12 de agosto — una encrucijada para bitcoin: el informe de inflación decidirá el destino del precio por encima de los $70 000
La publicación de las estadísticas de inflación al consumidor de julio en EE. UU., programada para el 12 de agosto, se convertirá en un desencadenante clave para todo el mercado de activos digitales. Estos datos determinarán si la Reserva Federal se decide a subir la tasa de interés clave ya en septiembre, lo que, a su vez, abrirá o cerrará el camino para que Bitcoin alcance niveles por encima de los $70,000.
El mercado se encuentra en un estado de incertidumbre elevada. El reciente informe del mercado laboral generó confusión en las expectativas de los inversores: en lugar del esperado aumento de puestos de trabajo, la economía perdió 23,000 posiciones en julio, y la tasa de desempleo bajó al 4,1%. Sin embargo, la señal más preocupante fue la revisión a gran escala de los datos de mayo y junio: el deterioro conjunto fue de aproximadamente 103,000 puestos de trabajo. Esto indica no una fluctuación puntual, sino un enfriamiento sostenido del mercado laboral. Como consecuencia, la probabilidad de una subida de tasas en septiembre se desplomó del 55% al 41%.
Tres escenarios para el mercado cripto
El pronóstico de consenso para la inflación de julio es de alrededor del 3,4% interanual, con un indicador subyacente del 2,2%. Sin embargo, mis cálculos y el análisis de la dinámica actual de los precios de la energía me llevan a considerar varios caminos alternativos de desarrollo:
• Indicador por debajo del pronóstico. Los rendimientos de los bonos bajarán, lo que se convertirá en un poderoso catalizador para el sector tecnológico y las criptomonedas. En este escenario, Bitcoin tendrá la oportunidad de un avance decisivo.

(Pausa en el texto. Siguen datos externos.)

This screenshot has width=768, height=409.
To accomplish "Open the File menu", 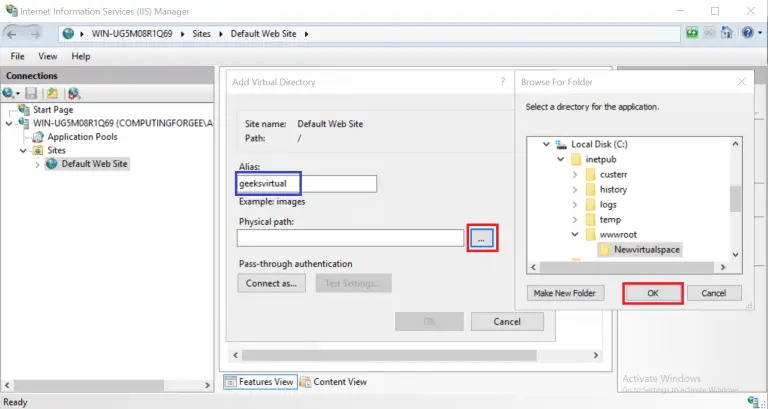I will (x=17, y=57).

• Coincidencia con las expectativas (alrededor del 3,4%). Es probable que el mercado reaccione con volatilidad a corto plazo sin cambiar el panorama general. Las posibilidades de una subida de tasas seguirán equilibradas, lo que mantendrá el statu quo.

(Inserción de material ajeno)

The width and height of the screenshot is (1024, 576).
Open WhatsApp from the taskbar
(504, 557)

• Aceleración al 3,5–3,6% o más. Este es el peor escenario para los activos de riesgo. Las expectativas de endurecimiento de la política regresarán, los rendimientos subirán, y tanto los gigantes tecnológicos como las criptomonedas estarán bajo presión.
Un peligro especial para el regulador representa la combinación de un mercado laboral débil y una inflación alta: un escenario de estanflación, en el que subir la tasa se convierte en un paso extremadamente arriesgado, e ignorar el aumento de precios, en algo imposible. La correlación histórica aquí es evidente: en febrero, abril y julio, los datos salieron por debajo de los pronósticos y apoyaron a los mercados (después del informe de julio, el Nasdaq subió más de un punto porcentual, y Bitcoin pasó de $62,000–63,000 a más de $64,000). Por el contrario, el 12 de mayo, cuando la inflación superó las expectativas, los rendimientos se dispararon, ejerciendo presión sobre las criptomonedas.

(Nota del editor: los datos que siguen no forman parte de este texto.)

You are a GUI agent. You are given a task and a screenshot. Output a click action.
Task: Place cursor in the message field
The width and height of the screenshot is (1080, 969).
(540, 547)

Petróleo, SpaceX y el panorama técnico de Bitcoin
El factor petrolero añade leña al fuego. La tensión geopolítica en Oriente Medio se ha agudizado nuevamente: el Brent ha vuelto a los $83, y el WTI se consolida por encima de los $75. La fuerte desaceleración de los precios de la gasolina en junio proporcionó un efecto base favorable, pero para julio el factor del combustible volvió a ser inestable, lo que aumenta los riesgos de una sorpresa inflacionaria.
En cuanto a Bitcoin, el rebote actual lo considero un rally falso. La acumulación de liquidez en la parte superior, el retorno de la confianza local y la posterior nueva ola de caída hacia los $60,000 y menos: ese es mi escenario base si se mantiene la presión fuerte. Mi posición larga desde la zona de $58,000 ya la he cerrado por completo y ahora estoy observando una posible posición corta en el área de $65,000, esperando confirmación: detención del impulso, formación de resistencia y consolidación de la presión vendedora.
Mi conclusión: hasta la publicación de los datos del 12 de agosto, el mercado será rehén de las estadísticas macroeconómicas. La volatilidad elevada está garantizada tanto en las acciones como en las criptomonedas, y en el mercado bursátil será más pronunciada. Los inversores deberían prepararse para movimientos bruscos y no abrir posiciones grandes hasta que aparezca una señal clara.